━━ Text under study ━━

This is my 102nd post. Blogger can tell me how many hits each post gets, and I've finally noticed that one post has vastly more hits than all the others … a post with the phrase "Inspiration Porn" in the title. Ergo …
A large portion of my so-called hits are probably from various "bots", plus perverts.
When I post on something really important to me, I should figure out a way to include the word "Porn" in the title.
The government's new disability benefit is based on an outdated medical model that cannot assess true needs or costs
Stef Benstead, The Guardian, UK - June 12, 2013
I've been reading incomplete bits and pieces about how the Cameron coalition government in the United Kingdom is, apparently, completely redesigning its system of financial support benefits for people with disabilities. It seems fairly clear that whatever logical explanations and sensible improvements these changes might include, the 'bottom line" will result in significant cuts to individual benefits. I also read hints that some people might be dropped entirely, determined by "reformed" rules to not be disabled at all.

━━━
━━ Supplied entries ━━

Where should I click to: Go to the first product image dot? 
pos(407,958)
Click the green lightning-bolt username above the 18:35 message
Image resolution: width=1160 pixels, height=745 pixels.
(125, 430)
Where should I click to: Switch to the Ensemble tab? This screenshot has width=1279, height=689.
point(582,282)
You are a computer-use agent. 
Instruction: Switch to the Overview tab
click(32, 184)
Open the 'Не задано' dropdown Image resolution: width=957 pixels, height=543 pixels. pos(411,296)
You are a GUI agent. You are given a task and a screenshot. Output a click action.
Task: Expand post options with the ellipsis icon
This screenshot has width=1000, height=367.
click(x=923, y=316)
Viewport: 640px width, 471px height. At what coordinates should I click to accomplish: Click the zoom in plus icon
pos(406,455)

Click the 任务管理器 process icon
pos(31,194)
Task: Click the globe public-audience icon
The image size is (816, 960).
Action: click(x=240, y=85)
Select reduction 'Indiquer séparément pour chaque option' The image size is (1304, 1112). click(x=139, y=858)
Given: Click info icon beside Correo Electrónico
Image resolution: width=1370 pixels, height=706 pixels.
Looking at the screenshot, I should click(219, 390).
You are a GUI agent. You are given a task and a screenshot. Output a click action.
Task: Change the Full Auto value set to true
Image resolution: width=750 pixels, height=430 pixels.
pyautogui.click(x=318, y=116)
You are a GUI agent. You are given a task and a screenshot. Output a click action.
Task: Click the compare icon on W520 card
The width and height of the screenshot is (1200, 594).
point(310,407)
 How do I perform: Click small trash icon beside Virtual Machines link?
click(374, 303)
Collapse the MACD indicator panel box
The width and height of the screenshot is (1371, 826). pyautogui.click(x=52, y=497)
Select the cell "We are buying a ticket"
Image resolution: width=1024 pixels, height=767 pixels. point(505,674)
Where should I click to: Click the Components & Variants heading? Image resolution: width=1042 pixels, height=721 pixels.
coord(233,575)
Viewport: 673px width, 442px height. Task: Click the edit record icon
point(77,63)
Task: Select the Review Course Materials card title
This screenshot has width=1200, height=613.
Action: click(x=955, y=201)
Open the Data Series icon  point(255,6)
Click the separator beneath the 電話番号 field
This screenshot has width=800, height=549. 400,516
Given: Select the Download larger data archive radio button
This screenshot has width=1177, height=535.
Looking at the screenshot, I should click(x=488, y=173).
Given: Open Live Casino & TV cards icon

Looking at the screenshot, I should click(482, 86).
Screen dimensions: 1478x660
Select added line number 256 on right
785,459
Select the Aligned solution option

━━━

What this exercise asks:
(a) List every name of a person, online service, newspaper, or country that appears in the blog post.
(b) Render this sentence from the blog post in Spanish: "A large portion of my so-called hits are probably from various "bots", plus perverts."
(c) Carry on writing the blog post about the UK disability benefit changes, starting after its final sentence.
The material after the text comes from a separate source.

Numbered responses:
(a) Blogger, Stef Benstead, The Guardian, UK, Cameron, United Kingdom

(b) Es probable que una gran parte de mis supuestas visitas provengan de diversos «bots», además de pervertidos.

(c)
I really need to read more about this. Even though the new plan is being widely panned as a back-door method of simply cutting benefits, I'm more intrigued by hints that both the pre-reform and post- reform system might be a lot simpler and perhaps more empowering than the complex patchwork of benefits and programs we have here in the U.S. Of course, Great Britain has universal health care for everyone, which is a major difference with the U.S., where health care is still a major complicating factor for disability benefits and people with disabilities' aspirations. The other difference seems to be that UK assistance for people with disabilities relies more in a single, unified, and flexible financial benefit for each person … in other words, a monthly check … intended to cover all of their "special" needs, including perhaps adaptive equipment and personal care. If that's correct, it sounds like a much better system, and one we maybe should emulate here.
On the other hand, it also makes it easier to reduce support than it is in the U.S. Here, a cut in, say, Food Stamps or housing subsidy hurts, but may be compensated for by other benefits and supports that have their own sources, that have to be reduced individually, with separate legislation. Drawing all your eggs from one basket is simpler and more flexible, but if the basket suddenly has fewer eggs, there's no where else to go to make up the difference.
I wonder if American disability activists are watching what's going on with their compatriots in Britain?